▸ **ABOUT THIS TASK**: All of the records shown below need to be copied with no differences.

┌──

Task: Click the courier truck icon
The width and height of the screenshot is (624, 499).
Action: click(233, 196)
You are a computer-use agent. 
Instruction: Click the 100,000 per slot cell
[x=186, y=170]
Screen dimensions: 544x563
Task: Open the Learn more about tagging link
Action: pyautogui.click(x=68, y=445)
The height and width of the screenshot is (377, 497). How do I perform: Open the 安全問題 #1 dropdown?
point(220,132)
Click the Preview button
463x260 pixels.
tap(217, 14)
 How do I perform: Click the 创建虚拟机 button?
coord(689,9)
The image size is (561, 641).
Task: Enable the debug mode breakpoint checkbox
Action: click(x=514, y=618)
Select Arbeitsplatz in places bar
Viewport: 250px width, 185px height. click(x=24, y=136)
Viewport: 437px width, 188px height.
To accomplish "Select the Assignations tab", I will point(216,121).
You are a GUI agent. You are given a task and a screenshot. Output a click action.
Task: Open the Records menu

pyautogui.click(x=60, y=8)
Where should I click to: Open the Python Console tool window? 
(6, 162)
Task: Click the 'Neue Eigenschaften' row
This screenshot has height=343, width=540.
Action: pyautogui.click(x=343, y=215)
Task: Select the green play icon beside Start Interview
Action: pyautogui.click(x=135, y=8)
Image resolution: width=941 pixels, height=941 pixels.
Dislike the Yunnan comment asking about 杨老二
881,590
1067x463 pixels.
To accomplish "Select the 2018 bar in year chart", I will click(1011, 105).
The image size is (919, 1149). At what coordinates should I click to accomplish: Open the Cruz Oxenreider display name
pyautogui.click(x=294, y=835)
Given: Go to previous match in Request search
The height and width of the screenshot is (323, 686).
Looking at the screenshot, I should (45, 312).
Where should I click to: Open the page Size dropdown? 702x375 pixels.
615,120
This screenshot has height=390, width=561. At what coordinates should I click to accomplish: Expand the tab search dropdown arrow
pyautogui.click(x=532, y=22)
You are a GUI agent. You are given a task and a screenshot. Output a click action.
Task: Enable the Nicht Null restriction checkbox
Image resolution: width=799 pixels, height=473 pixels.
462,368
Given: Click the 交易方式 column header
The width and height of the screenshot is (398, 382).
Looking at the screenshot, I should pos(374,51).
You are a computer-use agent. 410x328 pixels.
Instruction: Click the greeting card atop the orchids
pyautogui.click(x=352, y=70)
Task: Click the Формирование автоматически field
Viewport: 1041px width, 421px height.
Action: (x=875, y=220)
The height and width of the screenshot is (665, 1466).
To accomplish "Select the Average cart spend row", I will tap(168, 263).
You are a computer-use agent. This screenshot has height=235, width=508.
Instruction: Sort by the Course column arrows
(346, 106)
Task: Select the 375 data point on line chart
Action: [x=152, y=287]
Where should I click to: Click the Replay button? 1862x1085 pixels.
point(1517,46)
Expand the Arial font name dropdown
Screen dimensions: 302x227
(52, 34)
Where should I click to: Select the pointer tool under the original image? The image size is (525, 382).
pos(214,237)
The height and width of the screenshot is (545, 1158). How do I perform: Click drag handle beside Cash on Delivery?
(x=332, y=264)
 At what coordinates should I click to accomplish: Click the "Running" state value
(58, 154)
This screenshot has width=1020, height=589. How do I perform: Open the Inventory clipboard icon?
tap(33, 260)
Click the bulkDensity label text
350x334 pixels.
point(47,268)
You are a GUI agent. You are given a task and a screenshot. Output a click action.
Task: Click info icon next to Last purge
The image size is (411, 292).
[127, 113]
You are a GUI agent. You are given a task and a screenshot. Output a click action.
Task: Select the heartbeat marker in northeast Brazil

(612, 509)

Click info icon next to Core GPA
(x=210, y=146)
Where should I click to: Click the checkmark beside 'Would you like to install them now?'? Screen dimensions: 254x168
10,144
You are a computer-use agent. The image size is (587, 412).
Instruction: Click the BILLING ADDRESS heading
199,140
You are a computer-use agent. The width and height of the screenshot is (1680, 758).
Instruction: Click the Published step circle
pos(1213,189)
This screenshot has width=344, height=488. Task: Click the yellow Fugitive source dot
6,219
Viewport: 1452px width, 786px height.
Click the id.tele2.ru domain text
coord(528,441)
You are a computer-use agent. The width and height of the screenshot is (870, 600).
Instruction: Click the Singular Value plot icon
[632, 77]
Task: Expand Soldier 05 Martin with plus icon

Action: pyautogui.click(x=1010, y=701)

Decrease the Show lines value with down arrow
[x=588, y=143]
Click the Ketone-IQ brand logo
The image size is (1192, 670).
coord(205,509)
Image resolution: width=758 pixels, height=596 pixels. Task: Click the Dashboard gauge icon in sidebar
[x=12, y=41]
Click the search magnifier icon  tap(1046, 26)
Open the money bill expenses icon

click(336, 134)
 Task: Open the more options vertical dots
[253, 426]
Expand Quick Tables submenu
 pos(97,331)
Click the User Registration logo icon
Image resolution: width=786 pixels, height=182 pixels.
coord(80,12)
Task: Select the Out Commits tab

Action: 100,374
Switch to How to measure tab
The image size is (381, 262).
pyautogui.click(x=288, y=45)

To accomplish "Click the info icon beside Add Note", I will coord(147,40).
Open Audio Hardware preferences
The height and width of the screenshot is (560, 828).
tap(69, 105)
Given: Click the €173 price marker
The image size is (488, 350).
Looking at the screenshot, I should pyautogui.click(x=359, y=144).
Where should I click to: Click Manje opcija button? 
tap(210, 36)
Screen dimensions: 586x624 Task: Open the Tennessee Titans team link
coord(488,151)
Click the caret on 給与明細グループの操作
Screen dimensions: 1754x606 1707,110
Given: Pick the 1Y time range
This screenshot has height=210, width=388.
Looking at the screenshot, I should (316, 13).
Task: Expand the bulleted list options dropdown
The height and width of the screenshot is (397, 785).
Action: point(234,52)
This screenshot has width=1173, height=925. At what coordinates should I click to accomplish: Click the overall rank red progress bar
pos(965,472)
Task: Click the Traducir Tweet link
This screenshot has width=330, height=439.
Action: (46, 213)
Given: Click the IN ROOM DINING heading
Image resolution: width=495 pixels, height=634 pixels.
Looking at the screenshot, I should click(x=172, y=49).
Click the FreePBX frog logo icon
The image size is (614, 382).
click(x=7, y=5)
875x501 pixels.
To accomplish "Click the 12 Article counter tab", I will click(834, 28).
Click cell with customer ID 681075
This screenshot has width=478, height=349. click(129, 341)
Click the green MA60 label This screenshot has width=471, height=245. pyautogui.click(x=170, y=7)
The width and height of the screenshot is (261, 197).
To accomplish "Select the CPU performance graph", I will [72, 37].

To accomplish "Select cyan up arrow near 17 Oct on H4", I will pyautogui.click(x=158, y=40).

└──

▸ **OUTPUT**:
Task: Click the courier truck icon
The width and height of the screenshot is (624, 499).
Action: click(233, 196)
You are a computer-use agent. 
Instruction: Click the 100,000 per slot cell
[x=186, y=170]
Screen dimensions: 544x563
Task: Open the Learn more about tagging link
Action: pyautogui.click(x=68, y=445)
The height and width of the screenshot is (377, 497). How do I perform: Open the 安全問題 #1 dropdown?
point(220,132)
Click the Preview button
463x260 pixels.
tap(217, 14)
 How do I perform: Click the 创建虚拟机 button?
coord(689,9)
The image size is (561, 641).
Task: Enable the debug mode breakpoint checkbox
Action: click(x=514, y=618)
Select Arbeitsplatz in places bar
Viewport: 250px width, 185px height. click(x=24, y=136)
Viewport: 437px width, 188px height.
To accomplish "Select the Assignations tab", I will point(216,121).
You are a GUI agent. You are given a task and a screenshot. Output a click action.
Task: Open the Records menu

pyautogui.click(x=60, y=8)
Where should I click to: Open the Python Console tool window? 
(6, 162)
Task: Click the 'Neue Eigenschaften' row
This screenshot has height=343, width=540.
Action: pyautogui.click(x=343, y=215)
Task: Select the green play icon beside Start Interview
Action: pyautogui.click(x=135, y=8)
Image resolution: width=941 pixels, height=941 pixels.
Dislike the Yunnan comment asking about 杨老二
881,590
1067x463 pixels.
To accomplish "Select the 2018 bar in year chart", I will click(1011, 105).
The image size is (919, 1149). At what coordinates should I click to accomplish: Open the Cruz Oxenreider display name
pyautogui.click(x=294, y=835)
Given: Go to previous match in Request search
The height and width of the screenshot is (323, 686).
Looking at the screenshot, I should (45, 312).
Where should I click to: Open the page Size dropdown? 702x375 pixels.
615,120
This screenshot has height=390, width=561. At what coordinates should I click to accomplish: Expand the tab search dropdown arrow
pyautogui.click(x=532, y=22)
You are a GUI agent. You are given a task and a screenshot. Output a click action.
Task: Enable the Nicht Null restriction checkbox
Image resolution: width=799 pixels, height=473 pixels.
462,368
Given: Click the 交易方式 column header
The width and height of the screenshot is (398, 382).
Looking at the screenshot, I should pos(374,51).
You are a computer-use agent. 410x328 pixels.
Instruction: Click the greeting card atop the orchids
pyautogui.click(x=352, y=70)
Task: Click the Формирование автоматически field
Viewport: 1041px width, 421px height.
Action: (x=875, y=220)
The height and width of the screenshot is (665, 1466).
To accomplish "Select the Average cart spend row", I will tap(168, 263).
You are a computer-use agent. This screenshot has height=235, width=508.
Instruction: Sort by the Course column arrows
(346, 106)
Task: Select the 375 data point on line chart
Action: [x=152, y=287]
Where should I click to: Click the Replay button? 1862x1085 pixels.
point(1517,46)
Expand the Arial font name dropdown
Screen dimensions: 302x227
(52, 34)
Where should I click to: Select the pointer tool under the original image? The image size is (525, 382).
pos(214,237)
The height and width of the screenshot is (545, 1158). How do I perform: Click drag handle beside Cash on Delivery?
(x=332, y=264)
 At what coordinates should I click to accomplish: Click the "Running" state value
(58, 154)
This screenshot has width=1020, height=589. How do I perform: Open the Inventory clipboard icon?
tap(33, 260)
Click the bulkDensity label text
350x334 pixels.
point(47,268)
You are a GUI agent. You are given a task and a screenshot. Output a click action.
Task: Click info icon next to Last purge
The image size is (411, 292).
[127, 113]
You are a GUI agent. You are given a task and a screenshot. Output a click action.
Task: Select the heartbeat marker in northeast Brazil

(612, 509)

Click info icon next to Core GPA
(x=210, y=146)
Where should I click to: Click the checkmark beside 'Would you like to install them now?'? Screen dimensions: 254x168
10,144
You are a computer-use agent. The image size is (587, 412).
Instruction: Click the BILLING ADDRESS heading
199,140
You are a computer-use agent. The width and height of the screenshot is (1680, 758).
Instruction: Click the Published step circle
pos(1213,189)
This screenshot has width=344, height=488. Task: Click the yellow Fugitive source dot
6,219
Viewport: 1452px width, 786px height.
Click the id.tele2.ru domain text
coord(528,441)
You are a computer-use agent. The width and height of the screenshot is (870, 600).
Instruction: Click the Singular Value plot icon
[632, 77]
Task: Expand Soldier 05 Martin with plus icon

Action: pyautogui.click(x=1010, y=701)

Decrease the Show lines value with down arrow
[x=588, y=143]
Click the Ketone-IQ brand logo
The image size is (1192, 670).
coord(205,509)
Image resolution: width=758 pixels, height=596 pixels. Task: Click the Dashboard gauge icon in sidebar
[x=12, y=41]
Click the search magnifier icon  tap(1046, 26)
Open the money bill expenses icon

click(336, 134)
 Task: Open the more options vertical dots
[253, 426]
Expand Quick Tables submenu
 pos(97,331)
Click the User Registration logo icon
Image resolution: width=786 pixels, height=182 pixels.
coord(80,12)
Task: Select the Out Commits tab

Action: 100,374
Switch to How to measure tab
The image size is (381, 262).
pyautogui.click(x=288, y=45)

To accomplish "Click the info icon beside Add Note", I will coord(147,40).
Open Audio Hardware preferences
The height and width of the screenshot is (560, 828).
tap(69, 105)
Given: Click the €173 price marker
The image size is (488, 350).
Looking at the screenshot, I should pyautogui.click(x=359, y=144).
Where should I click to: Click Manje opcija button? 
tap(210, 36)
Screen dimensions: 586x624 Task: Open the Tennessee Titans team link
coord(488,151)
Click the caret on 給与明細グループの操作
Screen dimensions: 1754x606 1707,110
Given: Pick the 1Y time range
This screenshot has height=210, width=388.
Looking at the screenshot, I should (316, 13).
Task: Expand the bulleted list options dropdown
The height and width of the screenshot is (397, 785).
Action: point(234,52)
This screenshot has width=1173, height=925. At what coordinates should I click to accomplish: Click the overall rank red progress bar
pos(965,472)
Task: Click the Traducir Tweet link
This screenshot has width=330, height=439.
Action: (46, 213)
Given: Click the IN ROOM DINING heading
Image resolution: width=495 pixels, height=634 pixels.
Looking at the screenshot, I should click(x=172, y=49).
Click the FreePBX frog logo icon
The image size is (614, 382).
click(x=7, y=5)
875x501 pixels.
To accomplish "Click the 12 Article counter tab", I will click(834, 28).
Click cell with customer ID 681075
This screenshot has width=478, height=349. click(129, 341)
Click the green MA60 label This screenshot has width=471, height=245. pyautogui.click(x=170, y=7)
The width and height of the screenshot is (261, 197).
To accomplish "Select the CPU performance graph", I will [72, 37].

To accomplish "Select cyan up arrow near 17 Oct on H4", I will pyautogui.click(x=158, y=40).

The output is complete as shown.